Task item:
Each line from the one with "Click 系统退出 to exit system" through the last line below must be written out exactly. Do not copy pictures.

Stored data:
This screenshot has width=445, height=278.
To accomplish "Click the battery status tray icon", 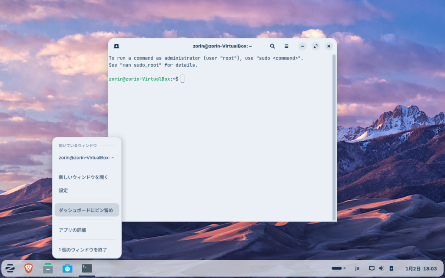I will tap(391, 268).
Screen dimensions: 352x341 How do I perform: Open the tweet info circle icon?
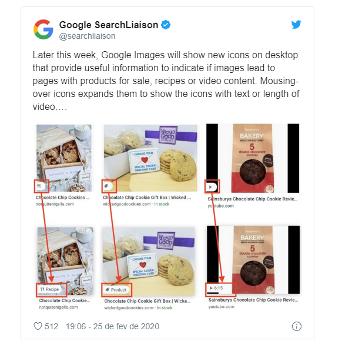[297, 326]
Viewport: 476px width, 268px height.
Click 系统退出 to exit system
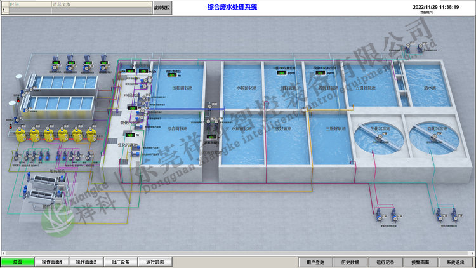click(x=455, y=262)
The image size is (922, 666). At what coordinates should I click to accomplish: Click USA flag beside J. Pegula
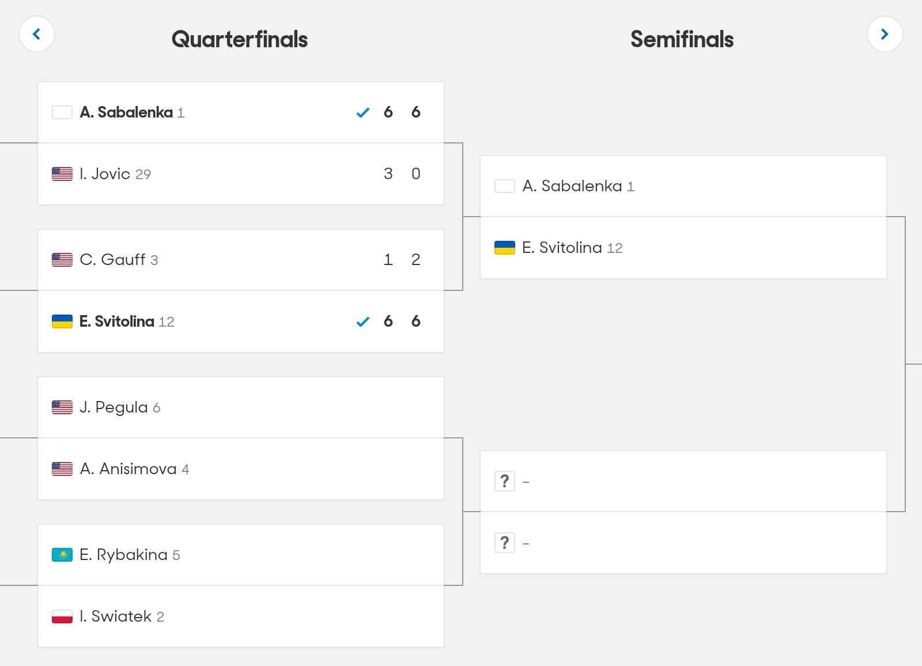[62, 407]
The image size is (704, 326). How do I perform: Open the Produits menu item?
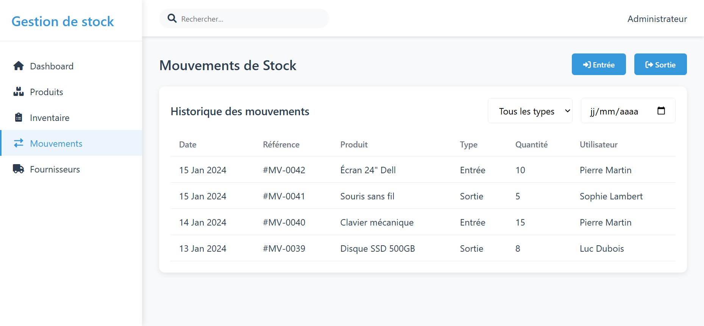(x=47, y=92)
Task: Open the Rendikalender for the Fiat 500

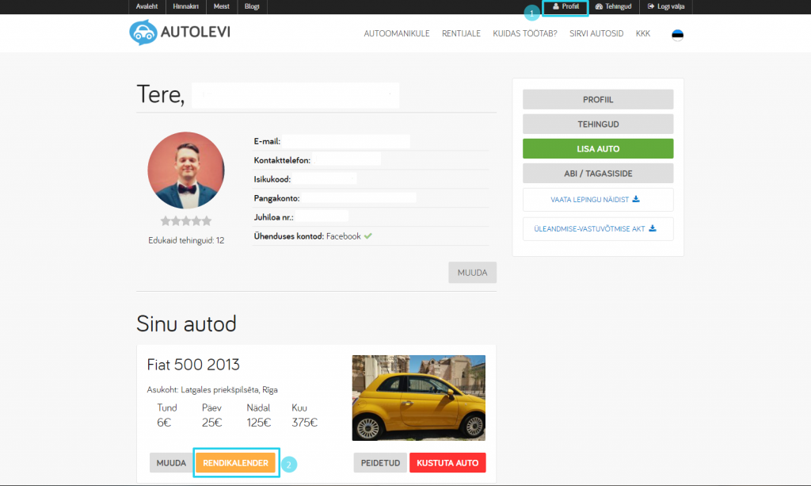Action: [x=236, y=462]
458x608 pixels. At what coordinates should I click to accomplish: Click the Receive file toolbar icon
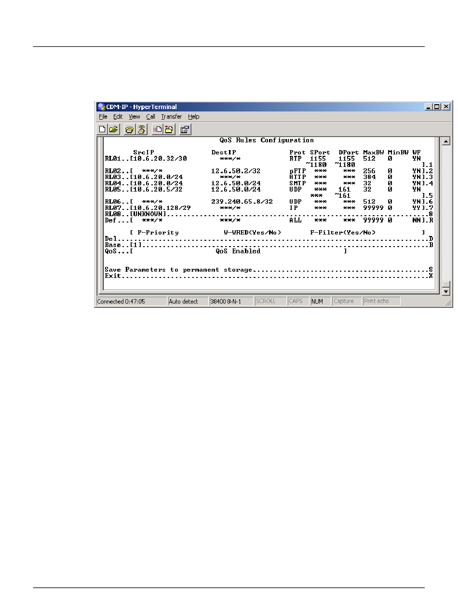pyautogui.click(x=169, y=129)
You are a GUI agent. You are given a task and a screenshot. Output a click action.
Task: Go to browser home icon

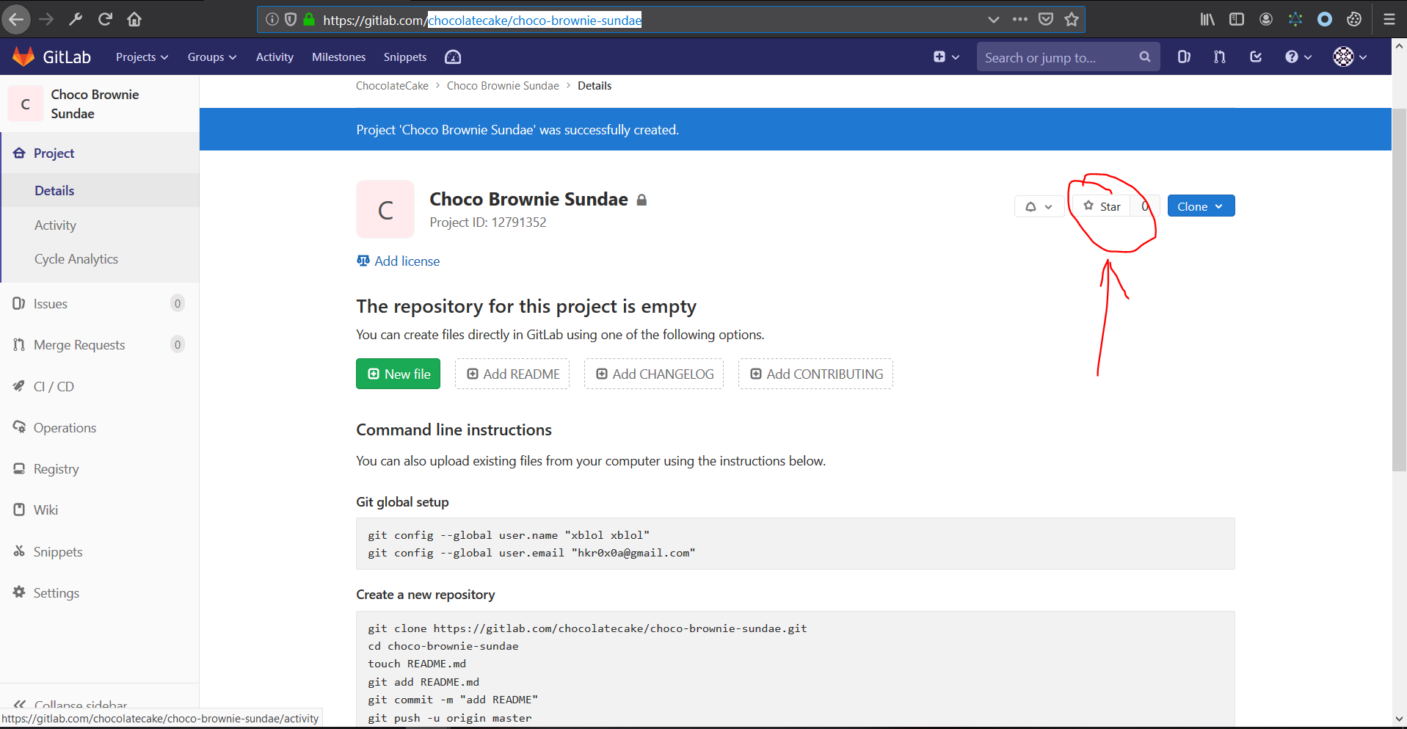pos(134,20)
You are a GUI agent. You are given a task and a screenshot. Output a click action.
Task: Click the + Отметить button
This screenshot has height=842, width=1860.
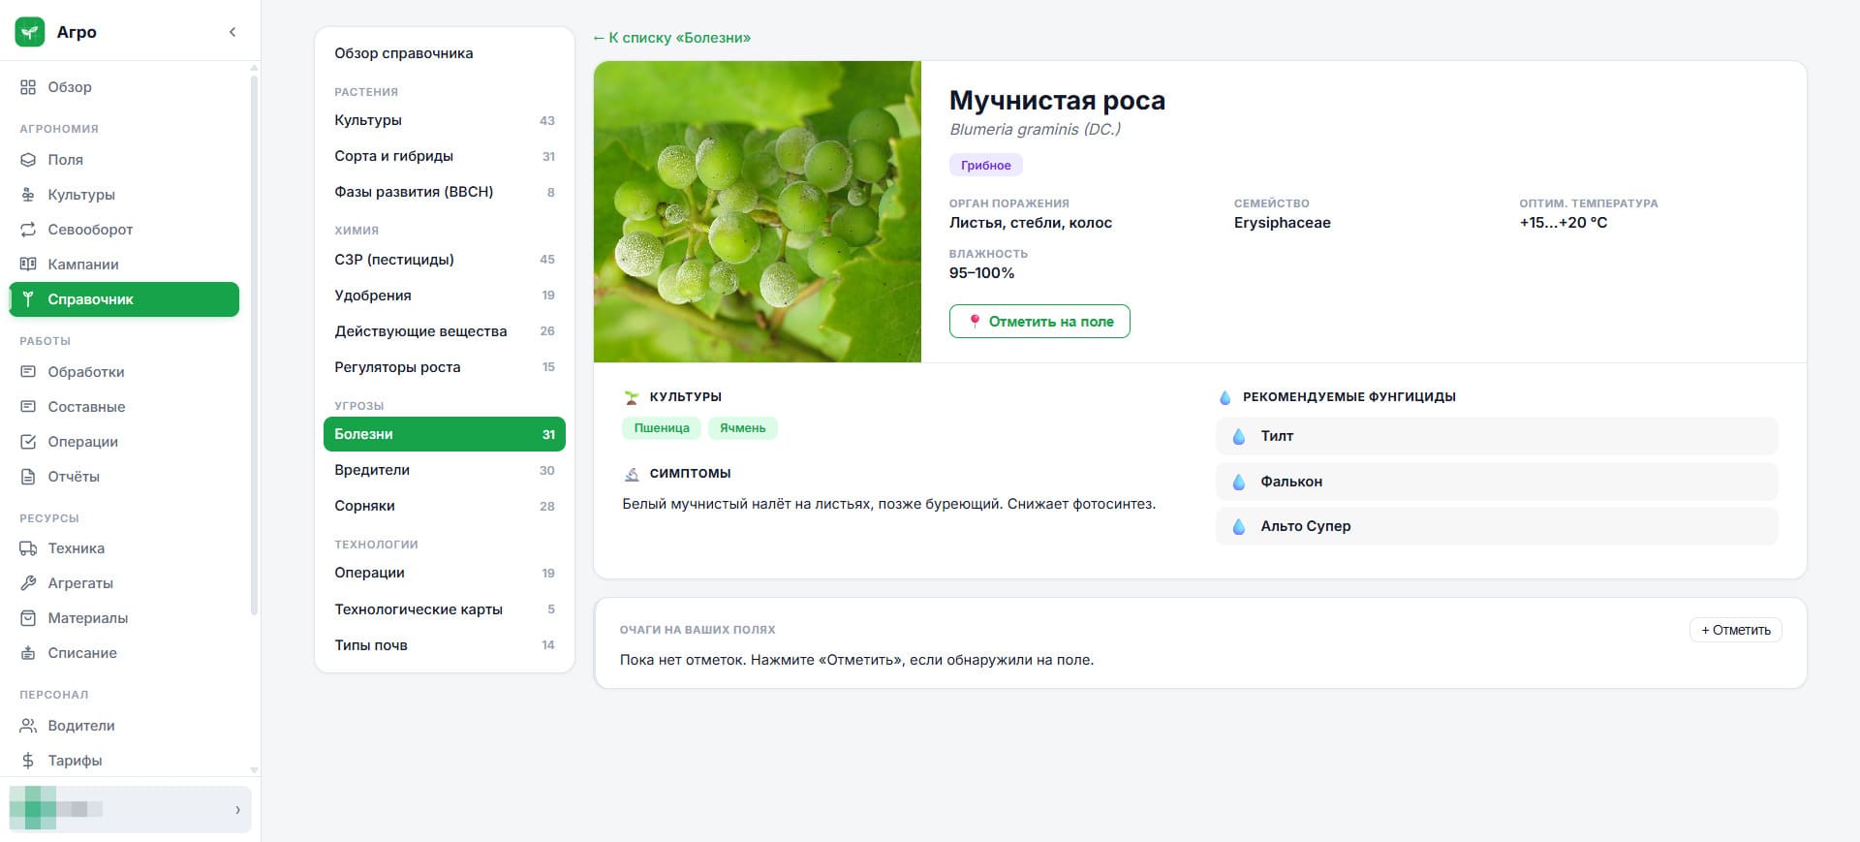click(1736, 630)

Exercise response:
Click 系统退出 to exit system
click(x=455, y=262)
The image size is (922, 666). At what coordinates should I click to accomplish: Click USA flag beside J. Pegula
[62, 407]
The image size is (704, 326). How do I perform: Open the Produits menu item?
(x=47, y=92)
Task: Open the Rendikalender for the Fiat 500

Action: [x=236, y=462]
458x608 pixels. At what coordinates should I click to accomplish: Click the Receive file toolbar icon
pyautogui.click(x=169, y=129)
You are a GUI agent. You are given a task and a screenshot. Output a click action.
Task: Go to browser home icon

pos(134,20)
You are a GUI agent. You are given a task and a screenshot. Output a click action.
Task: Click the + Отметить button
This screenshot has height=842, width=1860.
click(1736, 630)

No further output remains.